Ningún ejemplo tan escandaloso como la permanencia del funcionario de la SEP que describe la política educativa de este sexenio como una imperdonable traición al movimiento. Resulta difícil imaginar algún otro gobierno que se comportara de esa manera ante una denuncia que viene desde dentro. Un funcionario del gobierno de Claudia Sheinbaum ha declarado públicamente que el gobierno de Claudia Sheinbaum traiciona eso que llaman graciosamente "humanismo mexicano". La acusación es la más grave que pudiera imaginarse dentro de la secta.
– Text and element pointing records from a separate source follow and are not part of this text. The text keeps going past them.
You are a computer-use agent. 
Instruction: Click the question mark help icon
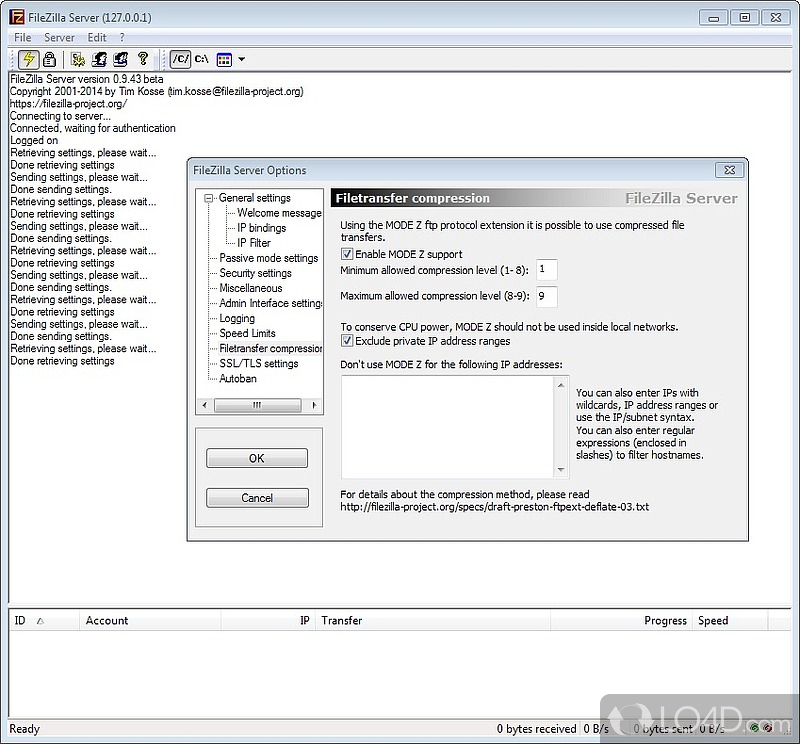143,60
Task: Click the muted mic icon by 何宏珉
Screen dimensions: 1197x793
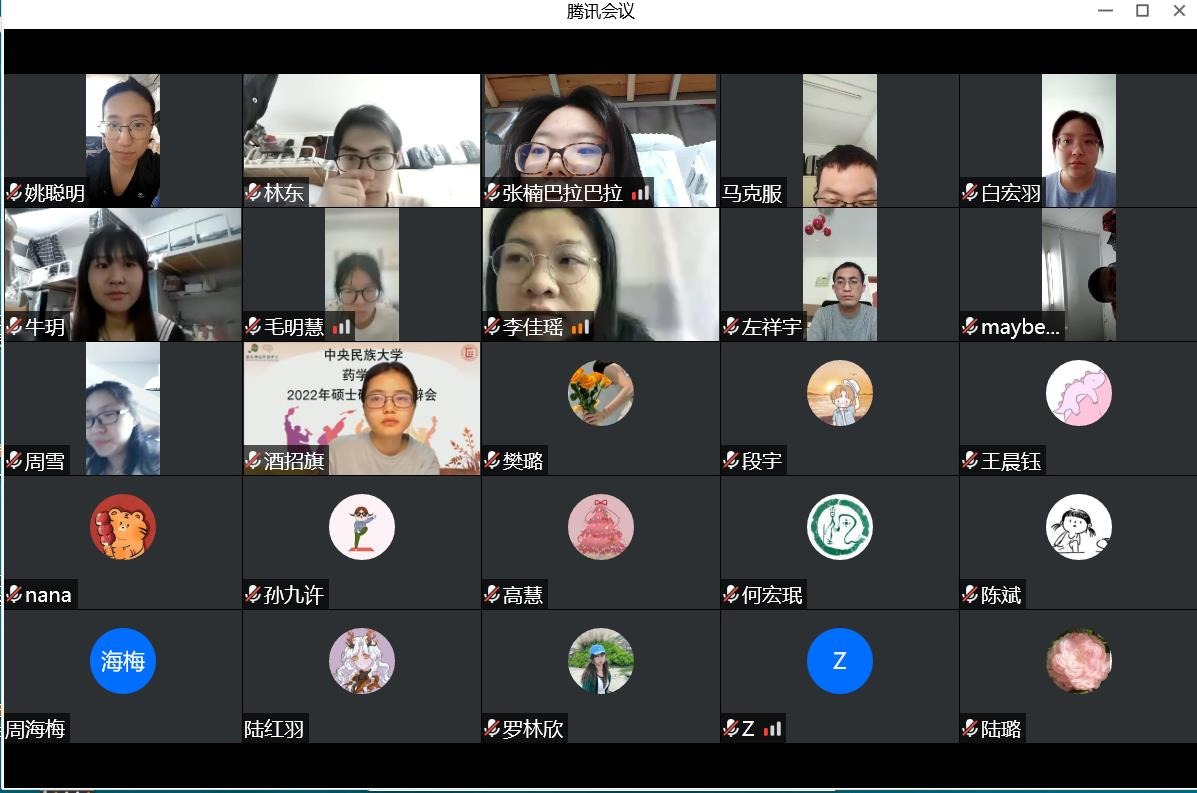Action: coord(732,595)
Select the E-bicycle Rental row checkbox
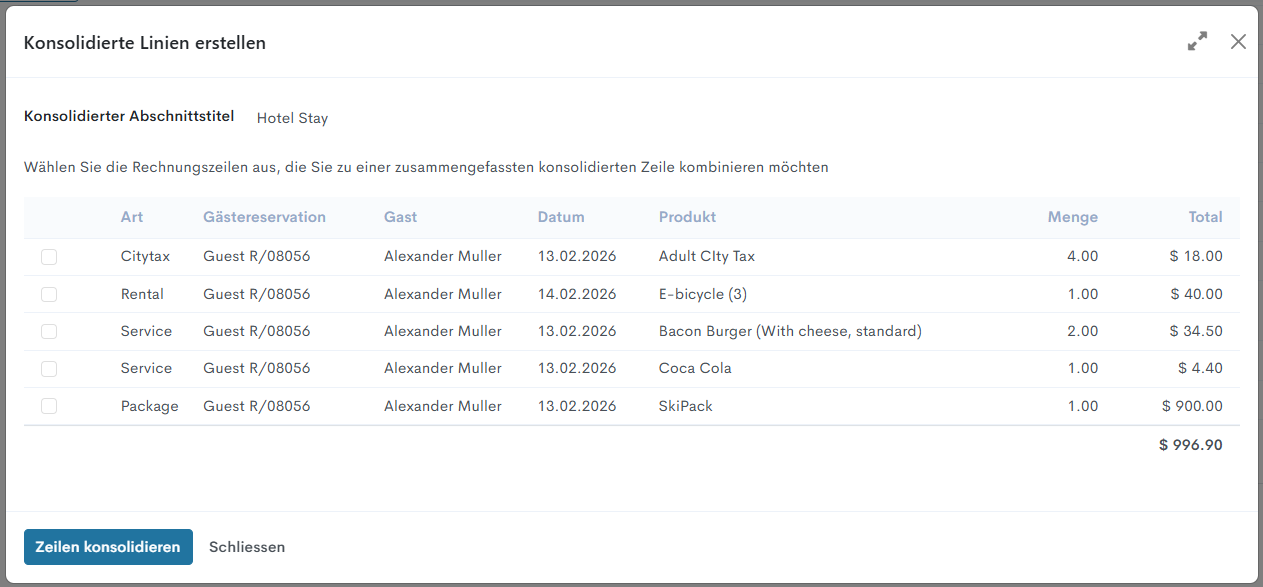1263x587 pixels. [x=49, y=294]
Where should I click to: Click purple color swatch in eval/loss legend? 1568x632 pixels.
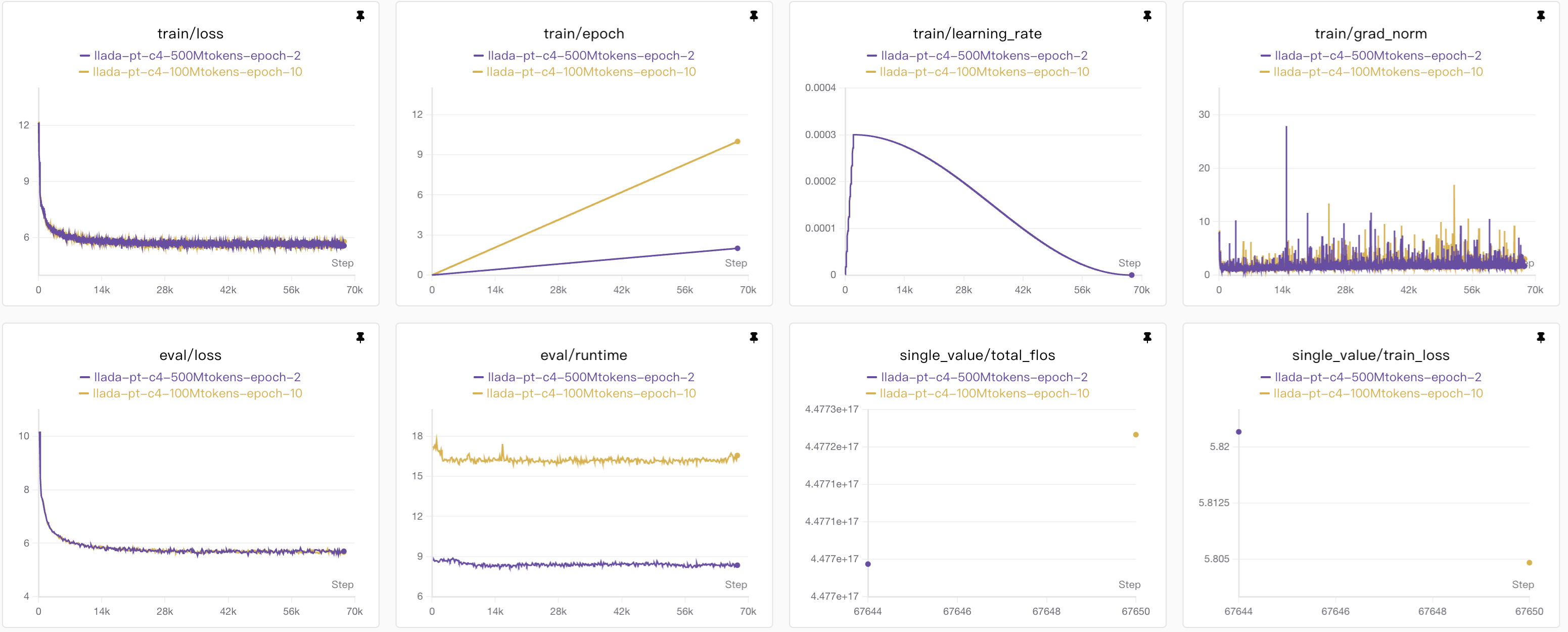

El burócrata se coloca como defensor de la pureza ideológica y llama infiel a la jefa del estado mexicano. Seguro de su blindaje, el autor de los bodrios de texto gratuitos convoca a la insurrección magisterial, y lo hace desde su oficina en el gobierno federal. La presidenta Sheinbaum decide no escuchar la amenaza, ignorar el llamado a la rebeldía y dejar al insurrecto en su escritorio y con su quincena intacta.
El propósito de la unidad no proviene de un mero cálculo electoral. Se trata de una estrategia de gobierno, de una confesión de debilidad. El ejecutivo más poderoso de las últimas décadas se percibe frágil. Vulnerable, sobre todo, a las extorsiones que vienen de dentro. Por ello, más que ganar elecciones, lo que busca la presidenta es garantizar la gobernabilidad en el país a través de una cadena de concesiones. Si hay un reflejo distinguible en la política de Sheinbaum es ese: ceder, conceder. De la misma manera que actúa frente a Trump, es decir, cediendo y cediendo, se comporta frente a los poderes reales dentro de su coalición. Ese es, hasta el momento, el resorte primario de la presidencia de Sheinbaum. Afuera y adentro: ceder.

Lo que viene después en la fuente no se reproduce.